§ Task
Revise the listing below by replacing "Ticket dialog" with "Order dialog" wherever it occurs, and reproduce every other line as it stands.

§ Data rows
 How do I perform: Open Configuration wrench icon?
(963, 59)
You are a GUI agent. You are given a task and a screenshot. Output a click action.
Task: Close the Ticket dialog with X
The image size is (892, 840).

§ Task response
 How do I perform: Open Configuration wrench icon?
(963, 59)
You are a GUI agent. You are given a task and a screenshot. Output a click action.
Task: Close the Order dialog with X
The image size is (892, 840).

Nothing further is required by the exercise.